NLRP3-IN-32 (compound 7a) is a derivative of 3,4-dihydronaphthalene-1(2H)-one and acts as an inhibitor of the NLRP3 inflammasome. It obstructs the assembly and activation of the NLRP3 inflammasome by downregulating the expression of NLRP3 and the apoptosis-associated speck-like protein containing a CARD (ASC), thereby reducing the production of reactive oxygen species (ROS) and other inflammatory mediators. Additionally, NLRP3-IN-32 inhibits the phosphorylation of IκBα and NF-κB/p65, as well as the nuclear translocation of p65, thus suppressing NF-κB signaling.

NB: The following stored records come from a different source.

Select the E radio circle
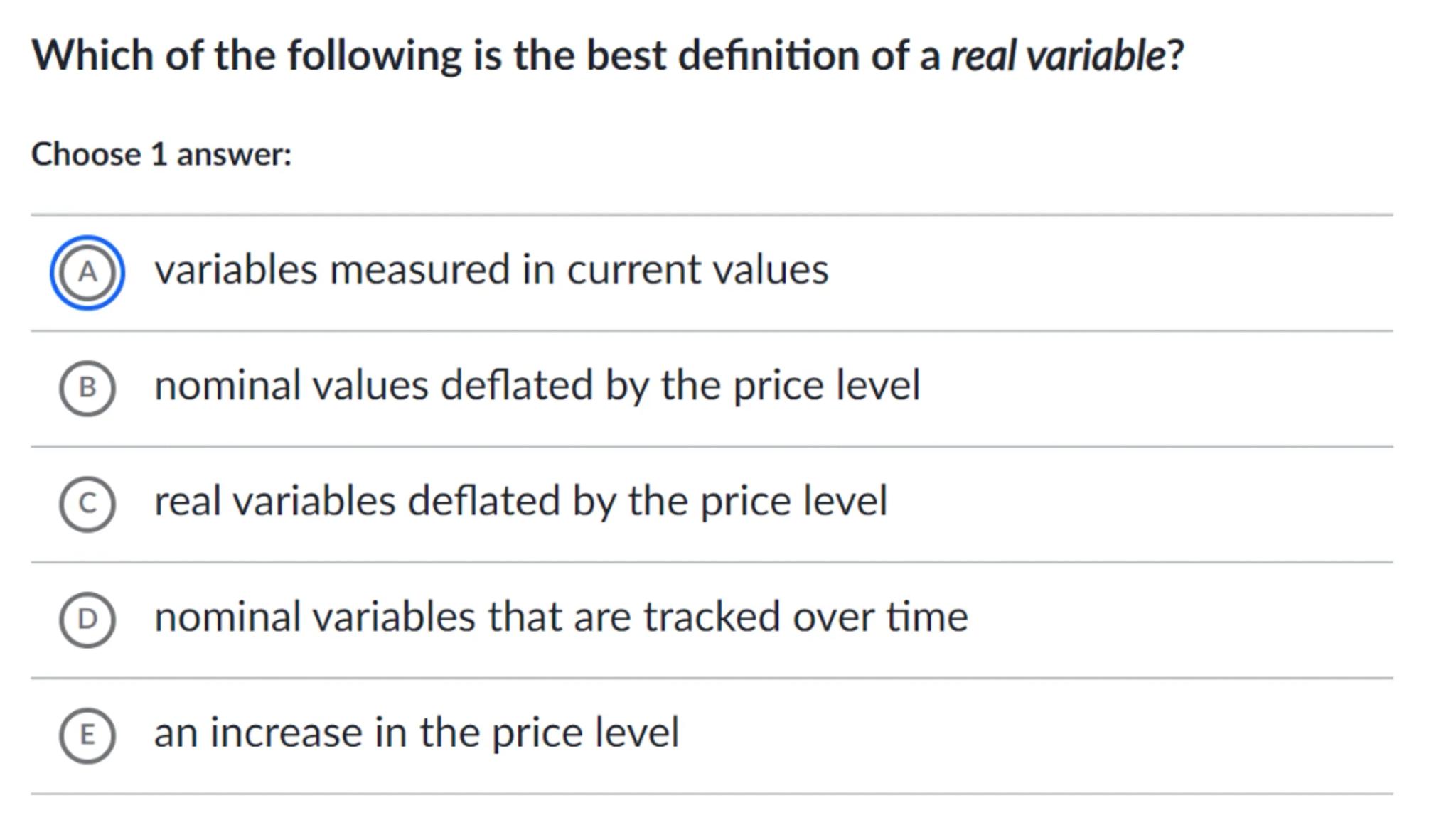The height and width of the screenshot is (837, 1456). [87, 735]
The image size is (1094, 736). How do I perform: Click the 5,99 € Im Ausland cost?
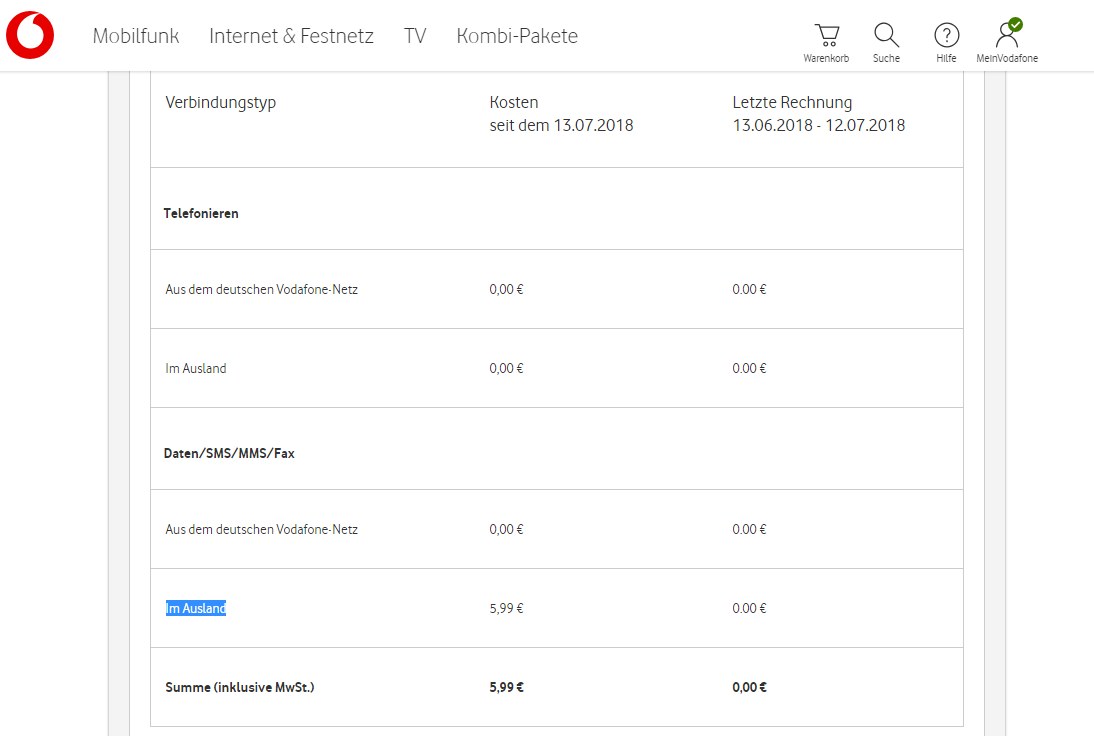coord(506,608)
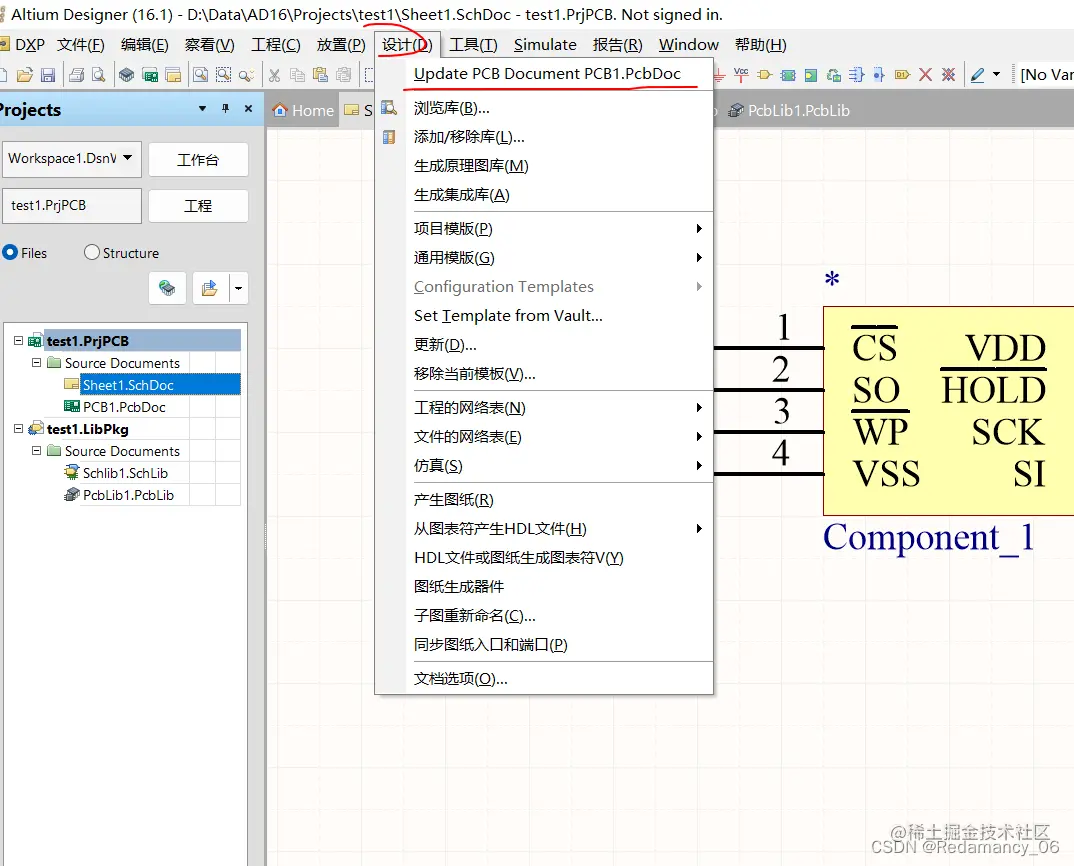Select the Paste icon on toolbar
Screen dimensions: 1074x866
click(x=320, y=75)
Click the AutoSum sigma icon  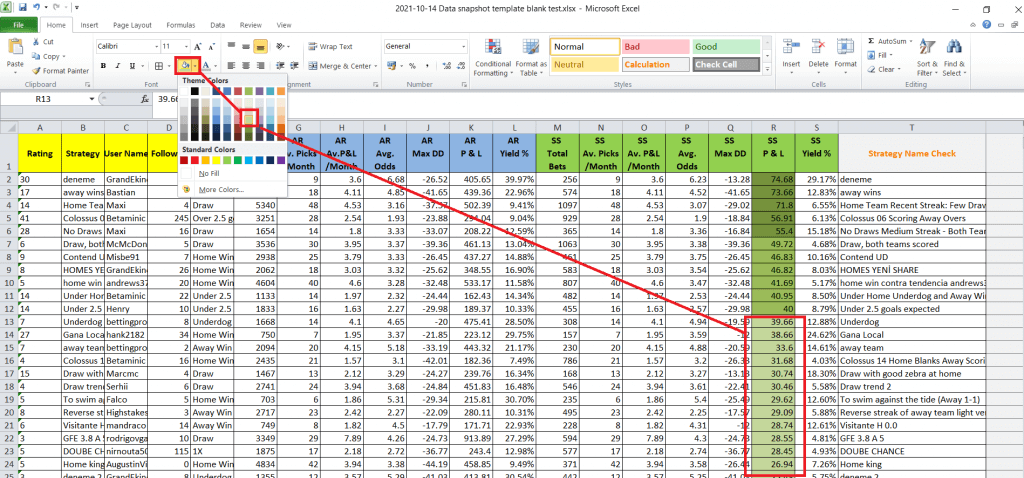(x=871, y=41)
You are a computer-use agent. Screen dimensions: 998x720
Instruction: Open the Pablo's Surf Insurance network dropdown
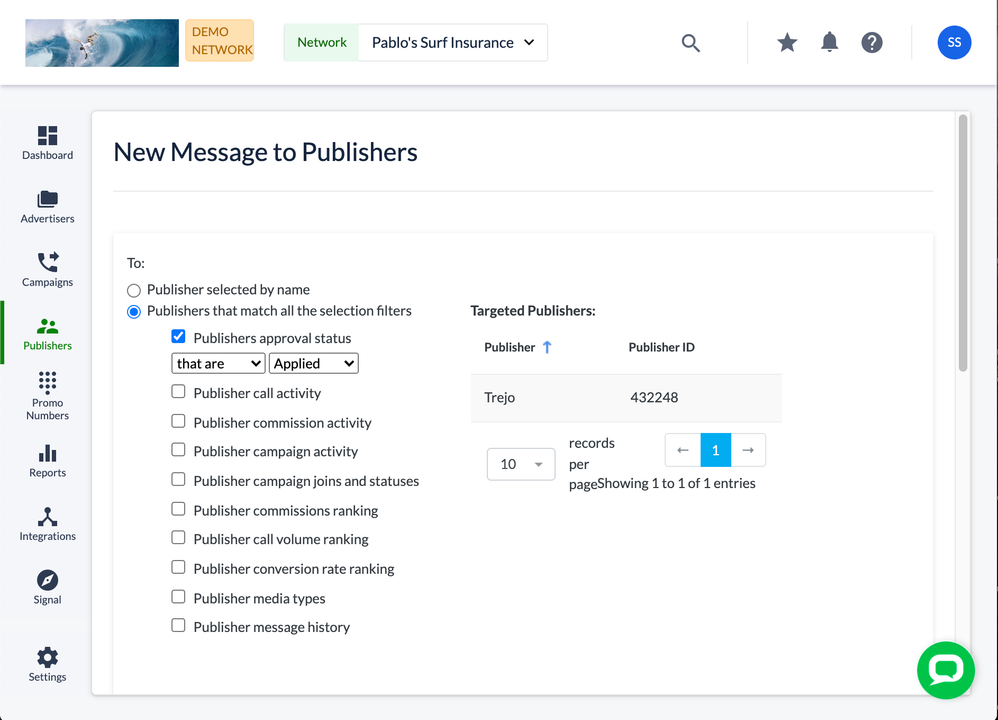pos(452,43)
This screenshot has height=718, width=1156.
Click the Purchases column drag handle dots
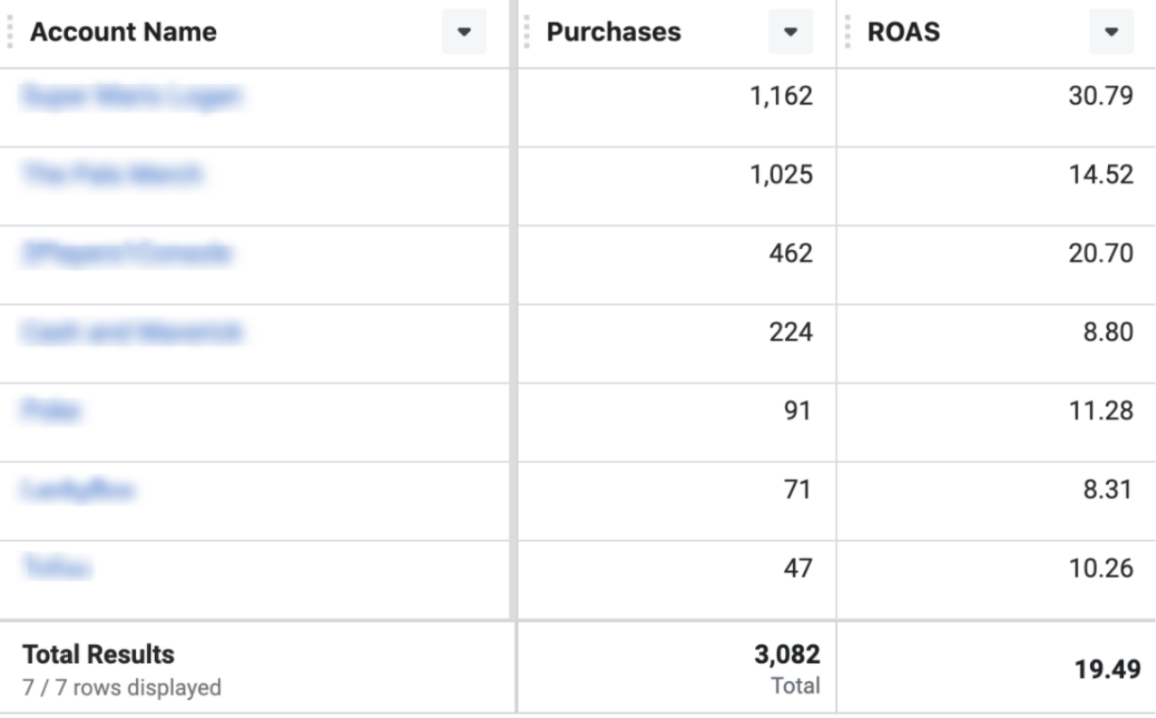[527, 32]
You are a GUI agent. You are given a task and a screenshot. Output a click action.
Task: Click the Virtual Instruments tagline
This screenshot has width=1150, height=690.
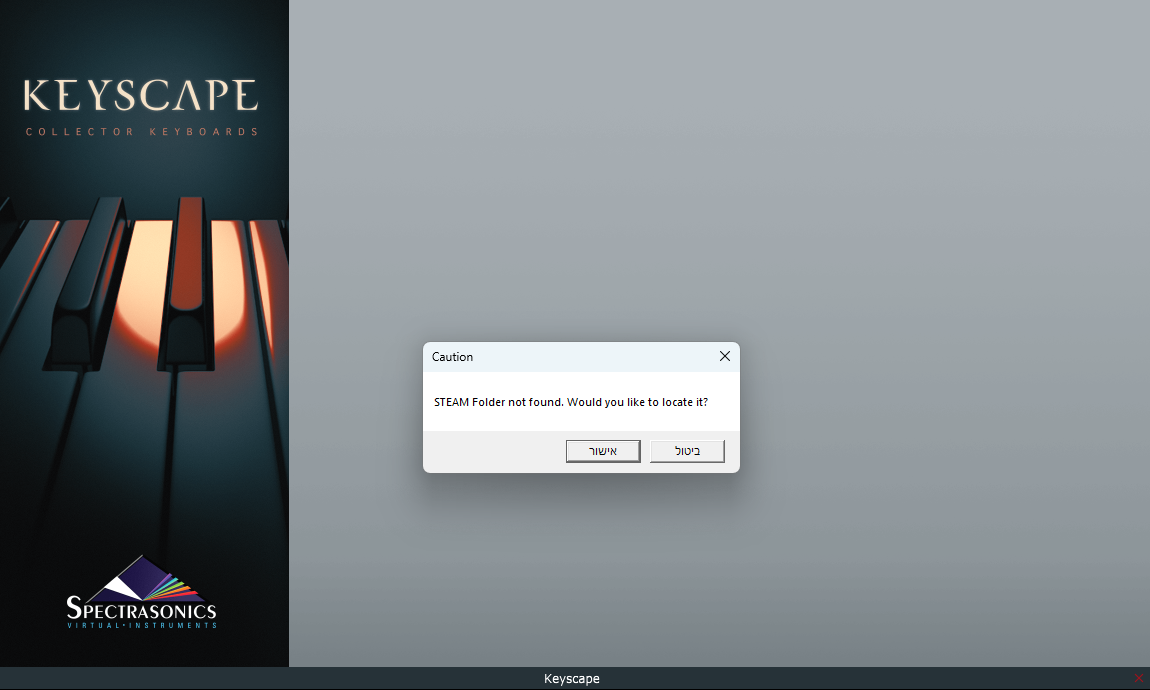pos(141,626)
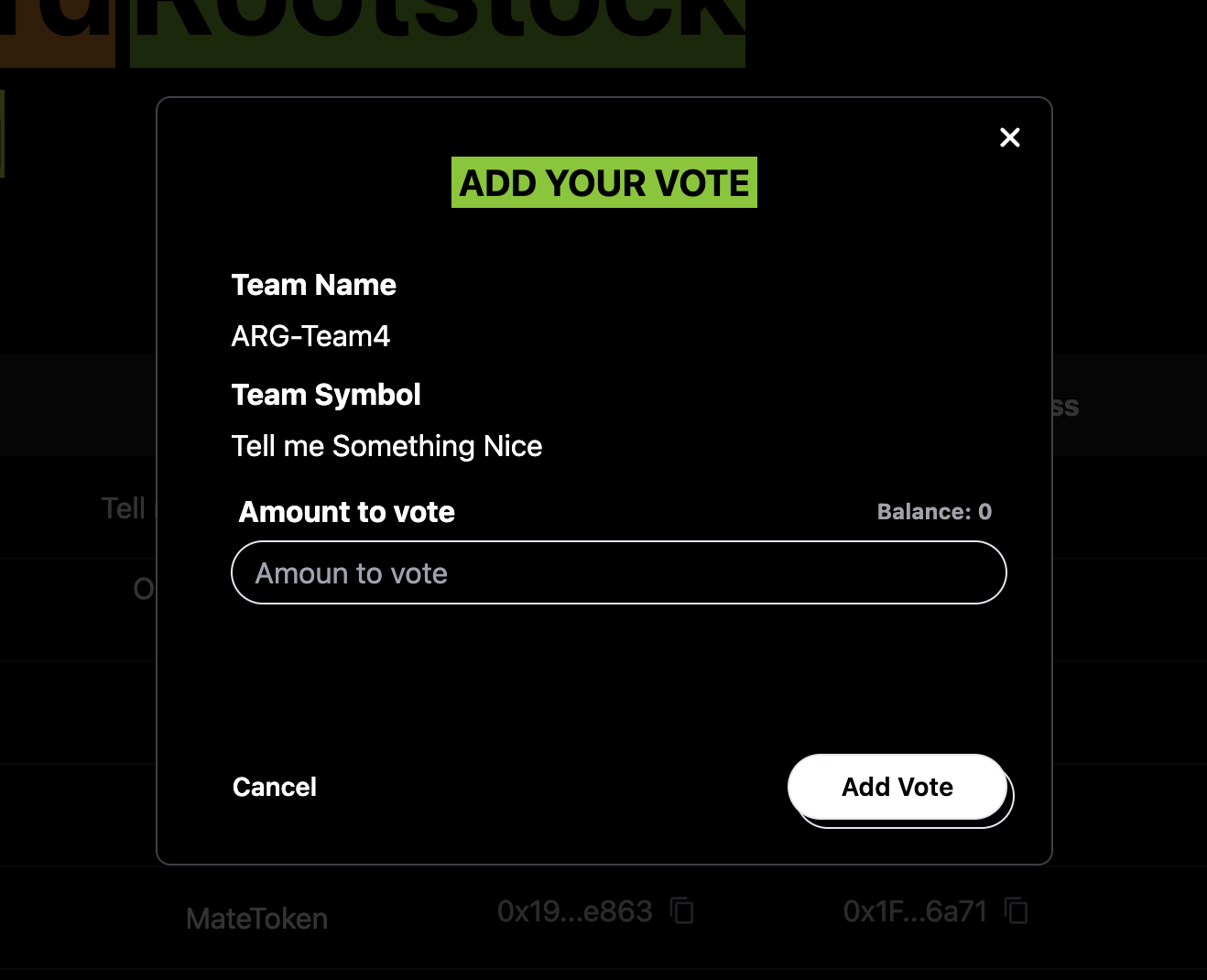Select the ADD YOUR VOTE heading
This screenshot has width=1207, height=980.
coord(604,182)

NLRP3-IN-32 (compound 7a; 1.5, 3, 6 μM) reverses the release of inflammatory cytokines TNF-α, IL-6, IL-18, and IL-1β in LPS-stimulated RAW246.7 macrophages in a dose-dependent manner. Additionally, it dose-dependently clears intracellular ROS and NO production induced by LPS, while inhibiting the activation of NLRP3 inflammasomes. NLRP3-IN-32 exhibits low cytotoxicity in RAW246.7 cells with apoptosis rates of 3.8%, 5.6%, and 6.8% at the respective concentrations. Furthermore, it inhibits LPS (1.0 μg/mL; 2 hours) induced phosphorylation of IκBα and p65, thereby suppressing the activation of the NF-κB signaling pathway in a dose-dependent manner over a 24-hour period.